*Pagina*:
((

Ordinanza di Cassazione Civile Sez. 5 Num. 28303 Anno 2025
Civile Ord. Sez. 5 Num. 28303 Anno 2025
Presidente: COGNOME NOME
Relatore: COGNOME NOME
Data pubblicazione: 24/10/2025
ORDINANZA
sul ricorso iscritto al n. 13861/2024 R.G. proposto da :
RAGIONE_SOCIALE, in persona del Direttore generale pro tempore, ex lege domiciliata in INDIRIZZO, presso l’RAGIONE_SOCIALE DELLO RAGIONE_SOCIALE (P_IVAP_IVA che la rappresenta e difende
-ricorrente-
contro
COGNOME NOME, elettivamente domiciliato in INDIRIZZO, presso lo studio dell’avvocato COGNOME NOME (CODICE_FISCALE) rappresentato e difeso dall’avvocato COGNOME NOME (CODICE_FISCALE)
-controricorrente-
avverso SENTENZA di CORTE DI GIUSTIZIA TRIBUTARIA II GRADO BASILICATA n. 349/2023 depositata il 20/12/2023.
Udita la relazione svolta nella camera di consiglio del 23/10/2025 dal Co: COGNOME NOME COGNOME.
FATTI DI CAUSA
Il Sig. NOME COGNOME partecipava della RAGIONE_SOCIALE a ristretta base, operante in agro potentino-materano, di cui deteneva il 60%, il restante 40% interamente in mano di unico altro socio.
Sull’anno di imposta 2014 la società era accertata per maggior reddito di €.125.049,00, con provvedimento impositivo divenuto inoppugnabile.
Sulla presunzione di ripartizione fra i soci del maggior reddito occulto, veniva emanato conseguente avviso di accertamento in capo al socio NOME COGNOME, in proporzione alla quota di capitale sociale a lui intestata.
L’atto era avversato avanti il giudice di prossimità sull’assunto che il contribuente aveva ceduto le proprie quote il 28 febbraio 2015, in momento antecedente l’approvazione del bilancio 2014, quando i maggiori utili potevano essere stati reinvestiti; non aveva mai gestito l’attività sociale; era mero socio finanziatore; aveva rapporti conflittuali con l’altro socio.

))

Voci di testo e posizione degli elementi:

((

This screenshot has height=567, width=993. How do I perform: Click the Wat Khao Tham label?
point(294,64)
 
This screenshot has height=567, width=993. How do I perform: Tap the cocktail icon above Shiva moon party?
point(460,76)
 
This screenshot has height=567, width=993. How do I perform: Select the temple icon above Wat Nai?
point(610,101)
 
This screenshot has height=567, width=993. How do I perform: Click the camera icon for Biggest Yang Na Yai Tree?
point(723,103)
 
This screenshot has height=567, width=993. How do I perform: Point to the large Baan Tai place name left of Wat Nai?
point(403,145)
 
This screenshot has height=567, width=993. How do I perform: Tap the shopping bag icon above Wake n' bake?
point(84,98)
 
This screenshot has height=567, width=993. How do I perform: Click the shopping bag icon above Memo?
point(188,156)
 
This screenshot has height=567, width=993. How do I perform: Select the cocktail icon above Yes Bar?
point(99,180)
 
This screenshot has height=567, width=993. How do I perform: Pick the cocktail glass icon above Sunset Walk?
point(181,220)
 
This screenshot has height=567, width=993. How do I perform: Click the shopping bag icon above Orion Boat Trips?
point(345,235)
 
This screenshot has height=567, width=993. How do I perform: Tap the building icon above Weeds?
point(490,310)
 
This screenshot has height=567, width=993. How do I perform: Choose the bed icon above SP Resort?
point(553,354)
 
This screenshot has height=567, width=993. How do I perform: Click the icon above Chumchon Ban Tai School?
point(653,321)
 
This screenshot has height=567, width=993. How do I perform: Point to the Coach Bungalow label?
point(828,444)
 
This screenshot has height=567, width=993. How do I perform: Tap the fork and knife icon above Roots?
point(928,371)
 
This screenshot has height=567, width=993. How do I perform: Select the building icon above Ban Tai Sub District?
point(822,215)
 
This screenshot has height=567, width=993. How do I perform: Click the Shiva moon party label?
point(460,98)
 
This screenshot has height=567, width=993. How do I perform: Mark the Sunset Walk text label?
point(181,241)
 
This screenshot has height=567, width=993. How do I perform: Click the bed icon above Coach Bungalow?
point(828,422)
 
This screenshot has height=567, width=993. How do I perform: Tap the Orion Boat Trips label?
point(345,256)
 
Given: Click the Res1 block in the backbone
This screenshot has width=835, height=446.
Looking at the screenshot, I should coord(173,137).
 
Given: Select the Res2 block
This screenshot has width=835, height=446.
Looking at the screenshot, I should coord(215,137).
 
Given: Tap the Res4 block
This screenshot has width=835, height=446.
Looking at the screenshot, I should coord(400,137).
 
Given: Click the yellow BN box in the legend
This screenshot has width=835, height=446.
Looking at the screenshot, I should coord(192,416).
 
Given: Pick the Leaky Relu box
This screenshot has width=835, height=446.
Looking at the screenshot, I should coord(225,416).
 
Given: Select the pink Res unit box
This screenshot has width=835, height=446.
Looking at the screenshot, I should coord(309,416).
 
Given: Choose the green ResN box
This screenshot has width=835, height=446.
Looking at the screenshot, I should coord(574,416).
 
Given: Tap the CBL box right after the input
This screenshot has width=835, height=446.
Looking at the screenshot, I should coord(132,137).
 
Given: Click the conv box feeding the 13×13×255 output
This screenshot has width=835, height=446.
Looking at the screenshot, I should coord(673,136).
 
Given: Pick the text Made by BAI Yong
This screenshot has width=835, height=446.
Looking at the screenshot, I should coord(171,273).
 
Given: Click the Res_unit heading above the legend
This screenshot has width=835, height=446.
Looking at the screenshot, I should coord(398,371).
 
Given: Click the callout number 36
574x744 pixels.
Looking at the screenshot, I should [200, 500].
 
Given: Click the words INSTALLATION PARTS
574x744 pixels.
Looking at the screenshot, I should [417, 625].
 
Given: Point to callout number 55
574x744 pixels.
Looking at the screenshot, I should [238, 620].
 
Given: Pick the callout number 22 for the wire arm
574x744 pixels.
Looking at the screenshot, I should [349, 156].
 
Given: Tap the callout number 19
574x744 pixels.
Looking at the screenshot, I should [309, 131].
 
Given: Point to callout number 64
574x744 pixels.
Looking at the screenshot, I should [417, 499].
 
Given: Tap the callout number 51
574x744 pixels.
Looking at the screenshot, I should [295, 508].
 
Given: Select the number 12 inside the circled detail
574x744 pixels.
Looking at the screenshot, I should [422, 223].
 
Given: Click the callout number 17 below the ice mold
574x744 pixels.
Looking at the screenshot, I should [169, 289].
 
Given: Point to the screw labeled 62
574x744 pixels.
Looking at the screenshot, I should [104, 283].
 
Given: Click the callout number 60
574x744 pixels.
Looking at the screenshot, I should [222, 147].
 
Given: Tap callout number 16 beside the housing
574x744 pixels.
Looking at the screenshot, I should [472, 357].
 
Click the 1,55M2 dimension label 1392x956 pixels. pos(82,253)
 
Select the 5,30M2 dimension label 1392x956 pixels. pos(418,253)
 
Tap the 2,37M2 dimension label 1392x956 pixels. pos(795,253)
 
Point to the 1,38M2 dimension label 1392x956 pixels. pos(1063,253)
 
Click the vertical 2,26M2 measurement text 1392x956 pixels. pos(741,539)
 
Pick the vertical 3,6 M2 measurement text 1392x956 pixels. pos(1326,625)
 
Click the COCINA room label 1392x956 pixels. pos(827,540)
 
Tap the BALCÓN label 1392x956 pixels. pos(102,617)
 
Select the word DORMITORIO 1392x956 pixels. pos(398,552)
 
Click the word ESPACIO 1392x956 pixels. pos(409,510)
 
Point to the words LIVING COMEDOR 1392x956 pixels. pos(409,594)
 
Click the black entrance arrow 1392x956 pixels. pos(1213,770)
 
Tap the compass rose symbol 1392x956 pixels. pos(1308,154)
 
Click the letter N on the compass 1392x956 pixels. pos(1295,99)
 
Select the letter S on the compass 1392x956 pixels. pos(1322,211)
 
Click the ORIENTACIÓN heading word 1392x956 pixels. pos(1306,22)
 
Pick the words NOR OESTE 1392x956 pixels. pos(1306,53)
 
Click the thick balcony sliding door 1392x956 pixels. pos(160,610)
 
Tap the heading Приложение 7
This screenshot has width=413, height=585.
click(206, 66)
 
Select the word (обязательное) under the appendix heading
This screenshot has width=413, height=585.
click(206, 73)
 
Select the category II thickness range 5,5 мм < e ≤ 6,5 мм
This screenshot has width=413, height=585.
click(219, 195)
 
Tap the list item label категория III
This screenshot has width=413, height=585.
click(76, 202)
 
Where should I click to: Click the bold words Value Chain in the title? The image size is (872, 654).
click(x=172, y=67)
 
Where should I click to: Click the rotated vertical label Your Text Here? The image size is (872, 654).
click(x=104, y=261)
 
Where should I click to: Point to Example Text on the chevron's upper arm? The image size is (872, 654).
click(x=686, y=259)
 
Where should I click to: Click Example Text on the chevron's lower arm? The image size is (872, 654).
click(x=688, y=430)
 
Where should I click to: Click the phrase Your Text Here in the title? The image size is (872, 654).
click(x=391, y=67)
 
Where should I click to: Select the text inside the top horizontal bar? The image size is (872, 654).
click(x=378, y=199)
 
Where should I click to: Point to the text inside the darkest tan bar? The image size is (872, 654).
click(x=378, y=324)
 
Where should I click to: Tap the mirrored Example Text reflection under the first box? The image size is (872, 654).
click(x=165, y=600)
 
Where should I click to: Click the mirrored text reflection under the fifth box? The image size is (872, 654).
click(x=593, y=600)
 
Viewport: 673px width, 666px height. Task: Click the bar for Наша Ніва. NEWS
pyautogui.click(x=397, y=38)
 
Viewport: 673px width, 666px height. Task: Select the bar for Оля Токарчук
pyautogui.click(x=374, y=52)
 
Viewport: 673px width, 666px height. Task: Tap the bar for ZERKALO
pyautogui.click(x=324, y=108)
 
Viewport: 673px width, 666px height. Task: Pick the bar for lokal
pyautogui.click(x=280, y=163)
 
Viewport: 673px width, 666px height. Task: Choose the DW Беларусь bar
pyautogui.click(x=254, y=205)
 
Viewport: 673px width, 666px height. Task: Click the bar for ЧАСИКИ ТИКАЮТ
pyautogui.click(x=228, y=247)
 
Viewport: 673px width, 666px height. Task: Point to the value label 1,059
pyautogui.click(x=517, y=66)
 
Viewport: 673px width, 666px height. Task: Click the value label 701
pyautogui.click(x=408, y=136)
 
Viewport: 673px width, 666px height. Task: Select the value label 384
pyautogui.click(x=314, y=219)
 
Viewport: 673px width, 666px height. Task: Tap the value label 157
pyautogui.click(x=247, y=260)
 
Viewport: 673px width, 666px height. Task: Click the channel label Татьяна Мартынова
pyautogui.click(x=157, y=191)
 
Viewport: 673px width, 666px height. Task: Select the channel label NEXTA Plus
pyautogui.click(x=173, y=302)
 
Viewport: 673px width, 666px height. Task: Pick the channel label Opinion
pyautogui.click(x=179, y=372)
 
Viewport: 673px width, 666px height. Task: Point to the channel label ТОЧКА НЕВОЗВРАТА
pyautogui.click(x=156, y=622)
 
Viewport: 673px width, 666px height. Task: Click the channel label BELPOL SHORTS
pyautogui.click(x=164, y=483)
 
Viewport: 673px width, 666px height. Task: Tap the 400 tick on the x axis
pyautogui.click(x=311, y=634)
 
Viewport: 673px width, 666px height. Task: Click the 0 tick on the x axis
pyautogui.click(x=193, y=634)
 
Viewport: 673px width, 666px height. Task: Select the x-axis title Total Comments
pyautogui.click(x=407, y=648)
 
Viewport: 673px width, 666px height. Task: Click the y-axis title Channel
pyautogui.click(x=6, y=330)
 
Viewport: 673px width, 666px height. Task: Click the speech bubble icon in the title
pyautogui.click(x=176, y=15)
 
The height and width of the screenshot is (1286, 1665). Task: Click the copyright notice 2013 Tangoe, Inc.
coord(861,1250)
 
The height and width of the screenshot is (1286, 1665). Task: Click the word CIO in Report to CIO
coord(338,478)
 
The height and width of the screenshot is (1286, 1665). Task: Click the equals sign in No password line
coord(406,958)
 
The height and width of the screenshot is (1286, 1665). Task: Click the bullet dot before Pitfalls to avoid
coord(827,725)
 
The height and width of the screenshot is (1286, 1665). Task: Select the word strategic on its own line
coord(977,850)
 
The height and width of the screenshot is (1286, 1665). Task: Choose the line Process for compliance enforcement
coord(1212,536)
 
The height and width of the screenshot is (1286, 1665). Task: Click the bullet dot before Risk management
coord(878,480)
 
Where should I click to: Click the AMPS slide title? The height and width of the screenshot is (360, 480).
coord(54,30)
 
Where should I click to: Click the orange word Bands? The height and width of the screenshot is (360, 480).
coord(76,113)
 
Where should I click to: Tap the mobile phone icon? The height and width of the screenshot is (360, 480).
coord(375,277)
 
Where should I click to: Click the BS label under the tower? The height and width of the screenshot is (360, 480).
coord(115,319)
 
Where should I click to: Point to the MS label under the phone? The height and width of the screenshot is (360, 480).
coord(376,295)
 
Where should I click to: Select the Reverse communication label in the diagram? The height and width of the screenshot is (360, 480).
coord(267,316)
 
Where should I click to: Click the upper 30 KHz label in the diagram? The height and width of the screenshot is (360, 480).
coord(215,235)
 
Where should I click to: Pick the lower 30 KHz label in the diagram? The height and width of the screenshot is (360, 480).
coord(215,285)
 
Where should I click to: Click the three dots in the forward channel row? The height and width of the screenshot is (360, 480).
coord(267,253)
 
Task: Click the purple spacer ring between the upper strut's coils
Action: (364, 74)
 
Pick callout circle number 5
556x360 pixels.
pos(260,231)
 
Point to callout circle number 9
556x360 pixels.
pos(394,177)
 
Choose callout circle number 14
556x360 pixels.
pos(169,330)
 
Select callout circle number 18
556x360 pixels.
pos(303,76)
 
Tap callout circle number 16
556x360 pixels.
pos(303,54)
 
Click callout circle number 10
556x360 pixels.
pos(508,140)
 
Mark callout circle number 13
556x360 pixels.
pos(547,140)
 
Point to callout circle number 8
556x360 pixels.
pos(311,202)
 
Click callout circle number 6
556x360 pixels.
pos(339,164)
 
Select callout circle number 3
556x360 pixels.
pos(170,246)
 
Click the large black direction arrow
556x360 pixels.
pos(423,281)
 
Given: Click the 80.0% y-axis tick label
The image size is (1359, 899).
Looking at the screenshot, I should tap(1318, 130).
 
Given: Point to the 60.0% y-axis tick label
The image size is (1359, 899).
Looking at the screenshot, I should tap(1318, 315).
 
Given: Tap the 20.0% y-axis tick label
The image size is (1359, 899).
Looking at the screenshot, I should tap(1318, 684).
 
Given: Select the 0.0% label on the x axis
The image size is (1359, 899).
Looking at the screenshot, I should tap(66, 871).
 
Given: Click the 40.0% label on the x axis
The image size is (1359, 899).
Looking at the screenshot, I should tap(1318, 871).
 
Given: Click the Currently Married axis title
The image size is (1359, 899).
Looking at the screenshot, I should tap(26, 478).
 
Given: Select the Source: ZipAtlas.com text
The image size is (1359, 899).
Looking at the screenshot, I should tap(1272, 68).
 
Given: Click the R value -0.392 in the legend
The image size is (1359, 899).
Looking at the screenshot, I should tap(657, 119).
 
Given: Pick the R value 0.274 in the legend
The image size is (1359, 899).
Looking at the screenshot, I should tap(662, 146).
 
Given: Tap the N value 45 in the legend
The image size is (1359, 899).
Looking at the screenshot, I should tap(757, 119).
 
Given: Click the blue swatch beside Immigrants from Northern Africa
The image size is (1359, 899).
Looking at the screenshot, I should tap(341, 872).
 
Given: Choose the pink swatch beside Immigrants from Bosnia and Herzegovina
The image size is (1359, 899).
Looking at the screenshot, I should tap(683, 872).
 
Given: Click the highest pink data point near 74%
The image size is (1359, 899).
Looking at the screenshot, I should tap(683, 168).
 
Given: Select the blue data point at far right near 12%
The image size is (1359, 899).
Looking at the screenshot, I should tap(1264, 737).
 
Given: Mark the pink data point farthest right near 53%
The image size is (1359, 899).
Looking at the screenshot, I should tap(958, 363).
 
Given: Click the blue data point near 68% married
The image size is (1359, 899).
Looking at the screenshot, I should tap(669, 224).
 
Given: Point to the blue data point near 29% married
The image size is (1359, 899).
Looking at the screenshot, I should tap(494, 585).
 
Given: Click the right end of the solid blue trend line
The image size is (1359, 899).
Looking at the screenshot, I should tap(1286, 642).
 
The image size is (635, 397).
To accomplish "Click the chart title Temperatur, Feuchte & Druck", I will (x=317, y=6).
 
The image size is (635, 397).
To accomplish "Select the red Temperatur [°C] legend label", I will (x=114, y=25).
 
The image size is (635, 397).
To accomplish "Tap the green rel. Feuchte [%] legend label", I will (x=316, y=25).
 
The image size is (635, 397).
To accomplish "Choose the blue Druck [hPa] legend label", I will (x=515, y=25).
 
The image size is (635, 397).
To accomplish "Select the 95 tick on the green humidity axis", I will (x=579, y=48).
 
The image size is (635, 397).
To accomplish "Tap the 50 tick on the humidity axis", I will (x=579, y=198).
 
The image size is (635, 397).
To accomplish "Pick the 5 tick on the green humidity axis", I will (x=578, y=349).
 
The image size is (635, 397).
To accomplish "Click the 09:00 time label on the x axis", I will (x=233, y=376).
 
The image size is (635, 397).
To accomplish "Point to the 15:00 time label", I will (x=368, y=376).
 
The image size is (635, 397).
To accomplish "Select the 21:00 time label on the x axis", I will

))

*Quesito*:
Come si legge il passo dell'ordinanza da "Sulla presunzione di" a "con l’altro socio." se si sostituisce "avviso di accertamento" con "atto impositivo"?

*Risposta*:
Sulla presunzione di ripartizione fra i soci del maggior reddito occulto, veniva emanato conseguente atto impositivo in capo al socio NOME COGNOME, in proporzione alla quota di capitale sociale a lui intestata.
L’atto era avversato avanti il giudice di prossimità sull’assunto che il contribuente aveva ceduto le proprie quote il 28 febbraio 2015, in momento antecedente l’approvazione del bilancio 2014, quando i maggiori utili potevano essere stati reinvestiti; non aveva mai gestito l’attività sociale; era mero socio finanziatore; aveva rapporti conflittuali con l’altro socio.